The Supreme Court will hear arguments on two questions about ObamaCare today. Reason's Nick Gillespie already outlined the basic case against the law's Medicaid expansion here. (Read my take on the states' case against the Medicaid expansion here.)
The court will also hear arguments on the question of the law's severability. Because the law was passed without a severability clause, which would have ensured that remaining parts of the law would stand should any part be overturned, the court will have to decide how much of the law to strike and how much to let stand should it rule that the mandate (or any other provision) fails to pass constitutional muster. There are three plausible outcomes:
- The whole law goes down. This is the position being argued by the 26 states challenging the law. It's also the position that Judge Roger Vinson took when he struck down the entire law in a lower court last year. One thing to note about Vinson's ruling is that although he scrapped the entire thing, he did not actually rule in favor of the states on the Medicaid expansion. He simply said that the mandate was unconstitutional, and that the whole law was woven too tightly to try to remove just one provision.
- The mandate goes down, as do the law's major insurance regulations. This is the position being argued by the administration, which says that the rules banning insurer discrimination against indidivuals with preexisting conditions cannot stand without a mandate. The administration points to market meltdowns in the states to make its point.
- The mandate goes down, but the entire rest of the law stands. This is the position taken by the 11th Circuit Court of Appeals in Atlanta, which heard the case following Judge Vinson; it will be argued by an outside lawyer.
The administration is correct that the insurance regulations are deeply connected to the mandate. But so is the rest of the law. And that's why the whole thing should go.
In deciding what parts of the law to sever in the absence of a severability clause, the court is in a somewhat dicey position as it has to determine what Congress would have done had the unconstitutional provisions not been available as options. It is of course impossible to know the counterfactual. But it's relatively easy to make a case that the mandate—the provision most likely to be judged unconstitutional—ties the entire law together; after all, the Obama administration has repeatedly argued that the mandate is essential to the law. Nor is it the provision merely essential to the law's functionality; it can also be argued that the provision may have been essential to the law's passage. As Cato's Ilya Shapiro told me back in 2010, "It could be that nothing would've passed without the individual mandate—because the bill was a whole bunch of logrolling, finely balanced compromises, etc.—in which case even more falls than just the provisions directly related (including the Medicaid expansion)." If the mandate—or any part of the law—is held to be unconstitutional, then the rest of the law should be thrown out too.

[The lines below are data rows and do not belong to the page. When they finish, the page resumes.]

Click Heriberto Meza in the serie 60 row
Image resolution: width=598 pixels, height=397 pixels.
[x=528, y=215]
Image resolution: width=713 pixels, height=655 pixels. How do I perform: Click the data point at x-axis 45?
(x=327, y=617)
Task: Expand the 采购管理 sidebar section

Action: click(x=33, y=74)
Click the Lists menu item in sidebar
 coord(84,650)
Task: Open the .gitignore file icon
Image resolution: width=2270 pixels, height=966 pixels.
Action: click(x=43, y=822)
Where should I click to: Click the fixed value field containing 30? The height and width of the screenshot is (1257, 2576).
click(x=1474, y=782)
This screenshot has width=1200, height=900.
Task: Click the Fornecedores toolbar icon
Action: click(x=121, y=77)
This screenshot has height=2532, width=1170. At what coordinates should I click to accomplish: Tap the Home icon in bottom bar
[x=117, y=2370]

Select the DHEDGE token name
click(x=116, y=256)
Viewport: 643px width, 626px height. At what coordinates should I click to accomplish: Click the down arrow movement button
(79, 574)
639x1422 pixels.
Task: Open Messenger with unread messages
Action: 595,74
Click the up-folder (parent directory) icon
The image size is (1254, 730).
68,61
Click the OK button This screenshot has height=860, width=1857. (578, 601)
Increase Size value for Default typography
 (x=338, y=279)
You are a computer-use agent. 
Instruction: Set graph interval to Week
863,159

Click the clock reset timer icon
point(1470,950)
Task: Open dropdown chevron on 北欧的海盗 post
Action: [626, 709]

From the archives: If ObamaCare's mandate is struck down, then what?
Update: Striking down the entire law was always going to be a long shot, even more so than simply striking the mandate. And it looks like several justices on the court are less than interested in taking the entire law down. Via the AP:
Several Supreme Court justices seemed receptive Wednesday to the idea that portions of President Barack Obama's health care law can survive even if the court declares the centerpiece unconstitutional.
On the third and last day of arguments, the justices seemed skeptical of the position taken by Paul Clement, a lawyer for 26 states seeking to have the Patient Protection and Affordable Care Act tossed out in its entirety.
In their questions, Sonia Sotomayor, Elena Kagan and Ruth Bader Ginsburg—and even conservative Chief Justice John Roberts and Justice Antonin Scalia—seemed open to the idea that the wide-ranging law contains provisions that can be saved—even if the mandate for Americans to have health insurance is struck down.
Update 2: The severability argument is now complete. Other reports from observers in the court room suggest it's tougher to predict how the Court might rule. The New Republic's Jon Cohn tweets: "Tough questions to both sides, still hard to predict final verdict, but not out of question SCOTUS throws out entire law." The Examiner's Philip Klein agrees: "Very hard to call where they'll end up," he writes, noting also that "Kennedy argued it may be more extreme to pick & choose parts of law to overturn than to just strike down the whole thing."